If you have chronic or episodic pain, and decide to get an MRI, don’t be surprised if there are disc herniations at one or even multiple levels of the spine.

Importantly, if your clinical assessment does not indicate that you have the symptoms of a disc injury, then these herniations may be quite stable, and unrelated to your pain.

Studies have shown us that in general there is weak correlation between the presence of pathology on MRI and the presence of pain (in that area), for many musculosketal conditions.
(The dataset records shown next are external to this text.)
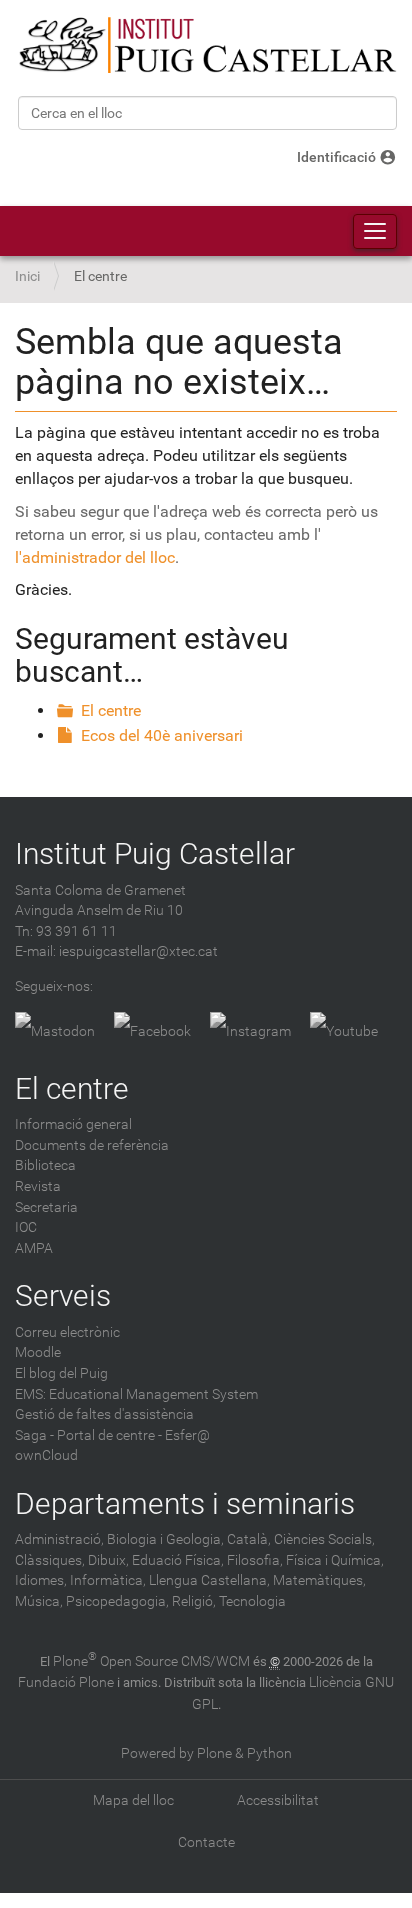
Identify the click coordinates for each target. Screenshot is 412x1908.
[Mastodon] (55, 1032)
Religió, (194, 1601)
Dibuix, (108, 1560)
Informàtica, (108, 1580)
Image 6: This image shows us that in a group of asymptomatic people (i.e. no pain), that multiple ‘pathologies’ were evident on radiological imaging. As practitioners this doesn’t deter us from ordering imaging when we feel it is necessary, however it does mean we need to be able to correlate radiology results with clinical presentation. For patients, it means you often don’t need to worry if your scans report seemingly concerning findings, as there are people with similar findings who are pain free.

So, how do we treat disc injuries?

If it is clear from clinical testing, subjective history and radiological imaging that the person’s pain is related to the IVD and/or adjacent nerve root, then we use several different treatment methods together to aid in a person’s full recovery, such as:

  • Pharmaceutical interventions: these can play a key role in management of severe acute lumbar back pain with or without nerve pain (referred pain). We would work in collaboration with your GP on this.

  • Manual therapy techniques: which will be chosen after assessing a person’s ability to move into, and remain in, certain positions.

  • Dry needling and soft-tissue massage: provide a non-threatening first line option to reduce muscle spasm and begin calming the heightened pain state.

  • Joint mobilisation: applied directly to the symptomatic region or segments of the spine will begin reducing pain signals. The small gliding movements applied into the pain barrier will potentially allow your body to engage active movement without triggering a pain response as readily.

  • Joint manipulation: is known to have a positive impact on acute spinal pain. This will be applied with caution when an acute disc herniation is suspected.

  • MET (muscle energy technique): this will involve the patient in some active techniques where the practitioner will apply stretch to a joint or specific muscle and ask the patient to perform a muscle contraction to assist with the effectiveness of the stretch.

  • Exercise interventions: extension movements and core control exercises are often prescribed. This will likely be the most important ongoing protection against acute spinal pain.  

  • Machine traction: may be used to temporarily decompress the spinal area involved.

Treating a lumbar disc injury is a very nuanced process, depending on a person’s pain presentation and injury history.

Each case needs to be assessed properly in order for a patient to regain mobility and result in a reduction in pain.

It’s critical that patients experiencing disc pain seek the advice of a practitioner to aid in their recovery.